Profile of tirzepatide in the management of type 2 diabetes mellitus: design, development, and place in therapy

Abstract

ABSTRACT Introduction Type 2 diabetes mellitus (T2DM) is one of the leading causes of morbidity and mortality. Peptide-based multi-targeting agonists represent a new paradigm in metabolic pharmacology as they manifest multiplexed pharmacological actions over mono-agonists.

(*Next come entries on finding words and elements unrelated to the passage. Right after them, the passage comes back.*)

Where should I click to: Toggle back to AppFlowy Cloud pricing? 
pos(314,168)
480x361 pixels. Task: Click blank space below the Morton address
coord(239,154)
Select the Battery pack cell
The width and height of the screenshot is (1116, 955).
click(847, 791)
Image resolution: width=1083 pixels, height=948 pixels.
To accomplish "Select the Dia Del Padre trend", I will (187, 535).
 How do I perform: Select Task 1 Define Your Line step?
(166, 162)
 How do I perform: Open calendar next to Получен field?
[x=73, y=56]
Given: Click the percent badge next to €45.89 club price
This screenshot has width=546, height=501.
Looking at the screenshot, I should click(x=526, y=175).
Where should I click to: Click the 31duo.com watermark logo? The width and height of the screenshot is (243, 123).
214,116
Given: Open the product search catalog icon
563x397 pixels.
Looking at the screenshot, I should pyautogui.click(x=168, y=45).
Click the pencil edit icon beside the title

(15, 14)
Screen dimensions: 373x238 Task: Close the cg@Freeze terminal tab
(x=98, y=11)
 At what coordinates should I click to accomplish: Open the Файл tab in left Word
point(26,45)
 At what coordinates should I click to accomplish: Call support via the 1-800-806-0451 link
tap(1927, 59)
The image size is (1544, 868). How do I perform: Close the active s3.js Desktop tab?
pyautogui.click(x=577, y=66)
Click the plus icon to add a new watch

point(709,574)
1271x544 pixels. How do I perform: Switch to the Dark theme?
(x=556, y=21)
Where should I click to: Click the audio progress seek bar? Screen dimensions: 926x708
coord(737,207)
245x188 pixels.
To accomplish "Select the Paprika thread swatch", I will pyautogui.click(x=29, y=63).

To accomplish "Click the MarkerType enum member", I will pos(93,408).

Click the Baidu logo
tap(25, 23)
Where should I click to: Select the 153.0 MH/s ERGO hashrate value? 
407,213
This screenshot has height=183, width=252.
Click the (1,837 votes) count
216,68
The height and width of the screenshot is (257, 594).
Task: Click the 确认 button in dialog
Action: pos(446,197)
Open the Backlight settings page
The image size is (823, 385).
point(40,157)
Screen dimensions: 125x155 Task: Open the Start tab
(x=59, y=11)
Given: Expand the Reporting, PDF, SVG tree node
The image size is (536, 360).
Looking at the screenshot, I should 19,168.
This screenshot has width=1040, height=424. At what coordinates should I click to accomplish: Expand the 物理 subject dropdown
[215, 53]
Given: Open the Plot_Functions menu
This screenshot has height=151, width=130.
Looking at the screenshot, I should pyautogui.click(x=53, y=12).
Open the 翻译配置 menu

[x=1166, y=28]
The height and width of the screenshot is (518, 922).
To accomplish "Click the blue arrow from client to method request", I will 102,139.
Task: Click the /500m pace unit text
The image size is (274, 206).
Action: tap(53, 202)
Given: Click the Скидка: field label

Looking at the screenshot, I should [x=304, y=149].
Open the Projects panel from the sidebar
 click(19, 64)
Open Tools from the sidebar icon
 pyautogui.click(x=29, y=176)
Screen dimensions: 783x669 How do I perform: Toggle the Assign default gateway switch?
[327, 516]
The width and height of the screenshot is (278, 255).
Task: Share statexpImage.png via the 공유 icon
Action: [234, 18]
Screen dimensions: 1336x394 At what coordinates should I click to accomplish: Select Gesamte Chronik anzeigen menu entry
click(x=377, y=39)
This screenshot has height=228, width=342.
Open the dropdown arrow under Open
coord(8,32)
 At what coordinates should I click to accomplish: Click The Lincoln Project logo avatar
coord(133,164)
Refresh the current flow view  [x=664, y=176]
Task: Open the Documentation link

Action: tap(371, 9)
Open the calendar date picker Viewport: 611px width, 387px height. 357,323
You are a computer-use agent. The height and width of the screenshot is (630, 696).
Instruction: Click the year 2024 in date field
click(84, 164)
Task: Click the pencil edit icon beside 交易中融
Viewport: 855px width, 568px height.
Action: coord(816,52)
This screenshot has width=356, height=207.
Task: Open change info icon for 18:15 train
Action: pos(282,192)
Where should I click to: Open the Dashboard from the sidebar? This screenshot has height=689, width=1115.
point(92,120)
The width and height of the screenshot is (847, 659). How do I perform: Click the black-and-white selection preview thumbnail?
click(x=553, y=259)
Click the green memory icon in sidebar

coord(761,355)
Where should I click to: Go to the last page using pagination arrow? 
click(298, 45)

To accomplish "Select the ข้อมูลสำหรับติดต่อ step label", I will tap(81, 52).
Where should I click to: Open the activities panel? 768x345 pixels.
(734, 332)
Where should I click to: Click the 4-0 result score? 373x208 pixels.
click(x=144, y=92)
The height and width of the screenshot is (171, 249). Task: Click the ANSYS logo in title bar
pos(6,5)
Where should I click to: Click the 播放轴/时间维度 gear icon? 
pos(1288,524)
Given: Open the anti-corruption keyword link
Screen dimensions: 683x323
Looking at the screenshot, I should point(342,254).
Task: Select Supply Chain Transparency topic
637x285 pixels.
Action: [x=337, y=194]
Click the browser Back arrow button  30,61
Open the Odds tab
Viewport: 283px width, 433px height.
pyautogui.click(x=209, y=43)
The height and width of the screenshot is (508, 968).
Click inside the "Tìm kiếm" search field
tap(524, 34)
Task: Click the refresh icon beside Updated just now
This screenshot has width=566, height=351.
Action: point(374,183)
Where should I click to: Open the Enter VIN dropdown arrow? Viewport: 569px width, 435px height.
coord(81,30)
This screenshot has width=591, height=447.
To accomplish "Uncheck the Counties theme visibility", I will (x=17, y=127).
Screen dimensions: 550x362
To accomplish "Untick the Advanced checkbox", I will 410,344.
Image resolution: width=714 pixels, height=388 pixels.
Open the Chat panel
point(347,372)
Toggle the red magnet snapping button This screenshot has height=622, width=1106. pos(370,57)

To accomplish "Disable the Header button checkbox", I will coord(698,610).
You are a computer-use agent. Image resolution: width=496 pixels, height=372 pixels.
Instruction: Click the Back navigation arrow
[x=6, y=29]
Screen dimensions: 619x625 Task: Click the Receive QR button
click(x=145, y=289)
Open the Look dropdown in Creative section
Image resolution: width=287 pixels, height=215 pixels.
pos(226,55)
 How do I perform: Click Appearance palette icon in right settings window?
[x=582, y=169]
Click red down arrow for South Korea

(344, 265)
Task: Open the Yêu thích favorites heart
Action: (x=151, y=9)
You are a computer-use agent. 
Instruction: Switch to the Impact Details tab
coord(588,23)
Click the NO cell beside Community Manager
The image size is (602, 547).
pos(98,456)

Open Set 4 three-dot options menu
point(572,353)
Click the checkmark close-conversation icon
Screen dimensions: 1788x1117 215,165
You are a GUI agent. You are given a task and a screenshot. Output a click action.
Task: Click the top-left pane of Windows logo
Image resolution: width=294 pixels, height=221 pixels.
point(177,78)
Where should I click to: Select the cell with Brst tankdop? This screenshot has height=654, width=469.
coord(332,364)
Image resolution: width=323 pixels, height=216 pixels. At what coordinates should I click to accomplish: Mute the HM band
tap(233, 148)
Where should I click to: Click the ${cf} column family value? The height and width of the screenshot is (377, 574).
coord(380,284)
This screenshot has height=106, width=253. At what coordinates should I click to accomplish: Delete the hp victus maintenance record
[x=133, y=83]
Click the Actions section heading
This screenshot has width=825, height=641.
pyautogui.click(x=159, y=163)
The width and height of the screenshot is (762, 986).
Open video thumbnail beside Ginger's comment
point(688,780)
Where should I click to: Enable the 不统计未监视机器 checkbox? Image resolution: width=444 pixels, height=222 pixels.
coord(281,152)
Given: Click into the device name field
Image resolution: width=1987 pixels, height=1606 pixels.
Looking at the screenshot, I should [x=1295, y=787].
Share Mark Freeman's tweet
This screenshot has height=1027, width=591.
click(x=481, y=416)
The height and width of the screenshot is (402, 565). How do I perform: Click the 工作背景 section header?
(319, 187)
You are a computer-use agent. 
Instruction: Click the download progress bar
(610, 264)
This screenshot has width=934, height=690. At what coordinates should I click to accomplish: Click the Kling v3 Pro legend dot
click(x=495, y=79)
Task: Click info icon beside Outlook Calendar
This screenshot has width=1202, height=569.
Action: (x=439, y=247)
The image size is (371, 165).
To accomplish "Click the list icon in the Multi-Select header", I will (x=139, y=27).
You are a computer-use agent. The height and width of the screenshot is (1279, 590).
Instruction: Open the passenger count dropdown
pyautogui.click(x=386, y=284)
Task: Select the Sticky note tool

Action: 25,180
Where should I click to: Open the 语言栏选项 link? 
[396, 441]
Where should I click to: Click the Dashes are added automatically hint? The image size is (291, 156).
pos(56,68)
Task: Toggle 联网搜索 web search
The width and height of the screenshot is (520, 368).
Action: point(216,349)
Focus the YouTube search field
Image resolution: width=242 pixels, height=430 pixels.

Tirzepatide is a novel dual glucose-dependent insulinotropic polypeptide receptor (GIPR) and glucagon-like peptide-1 receptor (GLP-1R) agonist that has been recently approved by the FDA. This review aims to summarize the available evidence on the discovery, pharmacology, pharmacokinetic, pharmacodynamic, efficacy, and safety of tirzepatide in the pharmacotherapy of T2DM. Areas covered We searched PubMed, Embase, and International Pharmaceutical s to identify relevant papers on tirzepatide use in T2DM. Clinical trial registries were also searched. Expert opinion Tirzepatide improves glycemic control compared to baseline, placebo, and active comparators. It is also associated with weight reduction and an improvement in some, but not all, dyslipidemia, cardiovascular risk, and nonalcoholic steatohepatitis (NASH) biomarkers. Tirzepatide has a favorable safety profile with a low risk of hypoglycemia; however, adverse events such as gastrointestinal reactions were frequently reported and sometimes even led to therapy discontinuation. Future research should focus on investigating the role of tirzepatide in obesity, NASH, and cardio-renal benefits. Real-world observational studies are also needed to assess rare and long-term adverse events.